Os esquecidos se lembram de nós.
Quando nos vemos, os vemos.
Quando nos vamos, se vão?"
Eduardo Galeano: Espelhos

segunda-feira, 2 de janeiro de 2017

As consequências da grande guerra 2: os efeitos sobre os espíritos

Soldados mortos, László Mednyánszky

A guerra, seus problemas e suas conseqüências também produziram efeitos sobre o espírito público, conseqüências de ordem intelectual, moral, psicológica e ideológica. Talvez sejam até as mais profundas e duradouras; algumas ainda se fazem sentir na véspera do segundo conflito mundial. [...]

A guerra abalou o respeito aos valores tradicionais. A Europa liberal, a Europa democrática, repousava num pequeno número de postulados fundamentais, admitidos universalmente, que foram, de repente, reexaminados.
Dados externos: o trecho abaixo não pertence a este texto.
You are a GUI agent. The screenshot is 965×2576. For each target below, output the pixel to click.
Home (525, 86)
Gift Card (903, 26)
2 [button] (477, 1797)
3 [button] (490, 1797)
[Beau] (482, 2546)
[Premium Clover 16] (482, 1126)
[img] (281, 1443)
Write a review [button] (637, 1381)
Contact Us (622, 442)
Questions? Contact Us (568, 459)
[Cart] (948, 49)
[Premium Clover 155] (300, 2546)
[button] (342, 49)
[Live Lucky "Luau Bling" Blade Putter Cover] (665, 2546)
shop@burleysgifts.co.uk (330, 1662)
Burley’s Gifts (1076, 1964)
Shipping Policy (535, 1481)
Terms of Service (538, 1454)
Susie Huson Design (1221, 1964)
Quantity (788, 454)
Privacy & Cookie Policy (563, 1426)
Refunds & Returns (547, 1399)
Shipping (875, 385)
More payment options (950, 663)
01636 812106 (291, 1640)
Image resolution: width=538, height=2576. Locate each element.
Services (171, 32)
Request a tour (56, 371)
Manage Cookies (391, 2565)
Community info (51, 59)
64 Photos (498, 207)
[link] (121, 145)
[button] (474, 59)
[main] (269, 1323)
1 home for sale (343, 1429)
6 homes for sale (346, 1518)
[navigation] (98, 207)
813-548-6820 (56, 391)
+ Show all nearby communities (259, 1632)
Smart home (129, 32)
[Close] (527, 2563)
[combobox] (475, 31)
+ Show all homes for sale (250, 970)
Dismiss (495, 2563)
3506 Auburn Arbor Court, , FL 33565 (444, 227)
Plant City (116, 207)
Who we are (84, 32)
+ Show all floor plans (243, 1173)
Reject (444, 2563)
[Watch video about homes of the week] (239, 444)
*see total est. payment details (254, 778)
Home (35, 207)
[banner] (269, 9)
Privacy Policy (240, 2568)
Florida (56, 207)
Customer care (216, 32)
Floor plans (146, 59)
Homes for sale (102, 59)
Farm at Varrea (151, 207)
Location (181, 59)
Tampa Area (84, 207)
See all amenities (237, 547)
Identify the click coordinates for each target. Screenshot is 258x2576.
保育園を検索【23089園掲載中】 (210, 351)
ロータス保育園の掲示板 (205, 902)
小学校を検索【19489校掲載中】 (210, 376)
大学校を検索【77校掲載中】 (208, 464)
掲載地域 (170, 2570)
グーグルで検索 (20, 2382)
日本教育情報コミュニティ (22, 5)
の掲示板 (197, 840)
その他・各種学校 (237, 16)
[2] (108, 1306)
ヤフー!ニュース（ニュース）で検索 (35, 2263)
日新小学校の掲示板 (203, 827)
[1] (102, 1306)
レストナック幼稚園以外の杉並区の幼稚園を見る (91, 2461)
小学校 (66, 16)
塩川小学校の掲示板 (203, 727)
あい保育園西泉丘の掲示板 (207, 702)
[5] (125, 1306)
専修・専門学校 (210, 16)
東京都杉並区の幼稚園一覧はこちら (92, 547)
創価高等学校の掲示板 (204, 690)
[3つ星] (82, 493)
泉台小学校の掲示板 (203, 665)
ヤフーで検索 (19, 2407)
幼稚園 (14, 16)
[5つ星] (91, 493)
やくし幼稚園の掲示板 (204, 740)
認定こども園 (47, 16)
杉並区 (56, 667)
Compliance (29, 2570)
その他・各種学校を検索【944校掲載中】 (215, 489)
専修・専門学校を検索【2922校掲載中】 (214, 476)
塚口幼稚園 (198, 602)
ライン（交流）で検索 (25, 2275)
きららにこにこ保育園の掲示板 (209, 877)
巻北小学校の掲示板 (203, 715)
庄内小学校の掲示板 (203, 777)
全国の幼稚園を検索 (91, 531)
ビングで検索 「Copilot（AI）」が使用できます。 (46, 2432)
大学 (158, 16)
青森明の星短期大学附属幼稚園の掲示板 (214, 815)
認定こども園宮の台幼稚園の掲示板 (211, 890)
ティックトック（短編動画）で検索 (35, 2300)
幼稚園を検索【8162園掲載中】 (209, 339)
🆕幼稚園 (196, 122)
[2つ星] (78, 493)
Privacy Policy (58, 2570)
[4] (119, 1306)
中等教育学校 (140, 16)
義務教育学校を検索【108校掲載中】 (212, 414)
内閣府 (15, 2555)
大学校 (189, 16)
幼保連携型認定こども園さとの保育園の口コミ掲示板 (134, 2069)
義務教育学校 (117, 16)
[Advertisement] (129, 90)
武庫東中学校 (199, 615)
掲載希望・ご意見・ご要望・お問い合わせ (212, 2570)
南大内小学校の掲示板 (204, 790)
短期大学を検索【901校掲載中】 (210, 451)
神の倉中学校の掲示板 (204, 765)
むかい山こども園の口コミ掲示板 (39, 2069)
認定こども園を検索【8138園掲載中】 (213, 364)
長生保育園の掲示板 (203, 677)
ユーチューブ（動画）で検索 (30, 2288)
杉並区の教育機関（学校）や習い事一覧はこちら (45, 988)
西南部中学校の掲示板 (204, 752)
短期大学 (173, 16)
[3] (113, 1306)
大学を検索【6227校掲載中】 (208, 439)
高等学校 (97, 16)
O espetáculo da matança prolongada e generalizada projeta uma sombra sobre o otimismo do século XIX, sobre a confiança das gerações precedentes na próxima instauração de uma sociedade melhor, mais livre e mais justa.

Em segundo lugar, os sacrifícios suportados, a tensão imposta e o esforço de guerra provocam uma reação de compensação, o desejo de recuperar os anos perdidos, de tomar uma desforra contra tantos sofrimentos. É o apetite de gozo que os escritores concordam em descrever como característico da década de 1920. Não nos deixemos, contudo, iludir por testemunhos parciais e não generalizemos indevidamente. Tendemos amiúde a extrapolar a partir de situações muito localizadas: o mesmo erro nos apresenta toda a França do Diretório entregue aos prazeres das “merveilleuses” e dos “muscadins”, ou a Europa depois de 1945 adotando o existencialismo de Saint-Germain-des-Prés. A descrição não se aplica às aldeias nem aos burgos. Em compensação, o apetite de gozo, a busca do prazer e do luxo, que se estadeiam nas capitais, contribuíram para a desmoralização do país.

A provação da guerra desenvolve efeitos de sentidos contrários. É o que se constata em dois exemplos: a religião e o patriotismo.

No tocante à religião, a provação despertou com freqüência o sentimento religioso ou a inquietação metafísica sobre o sentido do destino humano; a guerra provocou inúmeros retornos à prática, foi causa de uma onda de conversões. Ao mesmo tempo, porém, pelo escândalo que representa, pelo desmedido permanente da fraternidade do Evangelho e por se haverem deixado as Igrejas, em todos os países, envolver no esforço da guerra, esta divorciou da fé um sem-número de espíritos.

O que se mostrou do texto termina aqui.